Supplied material.
^^^^^^^^^^^^^^^^

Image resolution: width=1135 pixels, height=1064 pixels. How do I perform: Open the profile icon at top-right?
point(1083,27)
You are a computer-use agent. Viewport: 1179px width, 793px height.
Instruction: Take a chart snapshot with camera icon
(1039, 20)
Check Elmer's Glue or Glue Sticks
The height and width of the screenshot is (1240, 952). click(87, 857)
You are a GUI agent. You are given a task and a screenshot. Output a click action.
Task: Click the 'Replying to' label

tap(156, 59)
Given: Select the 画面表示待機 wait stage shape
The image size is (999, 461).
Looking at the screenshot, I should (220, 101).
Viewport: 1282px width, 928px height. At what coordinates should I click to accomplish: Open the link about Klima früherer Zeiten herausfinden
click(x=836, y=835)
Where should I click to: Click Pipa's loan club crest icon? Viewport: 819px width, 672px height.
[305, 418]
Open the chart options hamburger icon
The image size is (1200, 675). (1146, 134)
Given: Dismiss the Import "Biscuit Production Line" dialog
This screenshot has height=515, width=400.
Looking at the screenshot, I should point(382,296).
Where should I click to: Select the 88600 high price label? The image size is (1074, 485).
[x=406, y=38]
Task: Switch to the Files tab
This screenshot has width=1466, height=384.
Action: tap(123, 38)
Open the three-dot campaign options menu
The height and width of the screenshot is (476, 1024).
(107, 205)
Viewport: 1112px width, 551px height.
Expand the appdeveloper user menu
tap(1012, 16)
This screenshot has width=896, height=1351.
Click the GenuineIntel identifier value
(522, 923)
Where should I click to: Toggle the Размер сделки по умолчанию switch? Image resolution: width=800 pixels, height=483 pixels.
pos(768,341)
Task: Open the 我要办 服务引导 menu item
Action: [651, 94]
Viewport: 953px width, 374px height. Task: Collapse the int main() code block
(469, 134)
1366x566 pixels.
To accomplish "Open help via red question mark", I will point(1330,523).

^^^^^^^^^^^^^^^^

Your task. Reproduce every entry above exactly as it was written.

Task answer.
Image resolution: width=1135 pixels, height=1064 pixels. How do I perform: Open the profile icon at top-right?
point(1083,27)
You are a computer-use agent. Viewport: 1179px width, 793px height.
Instruction: Take a chart snapshot with camera icon
(1039, 20)
Check Elmer's Glue or Glue Sticks
The height and width of the screenshot is (1240, 952). click(87, 857)
You are a GUI agent. You are given a task and a screenshot. Output a click action.
Task: Click the 'Replying to' label

tap(156, 59)
Given: Select the 画面表示待機 wait stage shape
The image size is (999, 461).
Looking at the screenshot, I should (220, 101).
Viewport: 1282px width, 928px height. At what coordinates should I click to accomplish: Open the link about Klima früherer Zeiten herausfinden
click(x=836, y=835)
Where should I click to: Click Pipa's loan club crest icon? Viewport: 819px width, 672px height.
[305, 418]
Open the chart options hamburger icon
The image size is (1200, 675). (1146, 134)
Given: Dismiss the Import "Biscuit Production Line" dialog
This screenshot has height=515, width=400.
Looking at the screenshot, I should point(382,296).
Where should I click to: Select the 88600 high price label? The image size is (1074, 485).
[x=406, y=38]
Task: Switch to the Files tab
This screenshot has width=1466, height=384.
Action: tap(123, 38)
Open the three-dot campaign options menu
The height and width of the screenshot is (476, 1024).
(107, 205)
Viewport: 1112px width, 551px height.
Expand the appdeveloper user menu
tap(1012, 16)
This screenshot has width=896, height=1351.
Click the GenuineIntel identifier value
(522, 923)
Where should I click to: Toggle the Размер сделки по умолчанию switch? Image resolution: width=800 pixels, height=483 pixels.
pos(768,341)
Task: Open the 我要办 服务引导 menu item
Action: [651, 94]
Viewport: 953px width, 374px height. Task: Collapse the int main() code block
(469, 134)
1366x566 pixels.
To accomplish "Open help via red question mark", I will point(1330,523).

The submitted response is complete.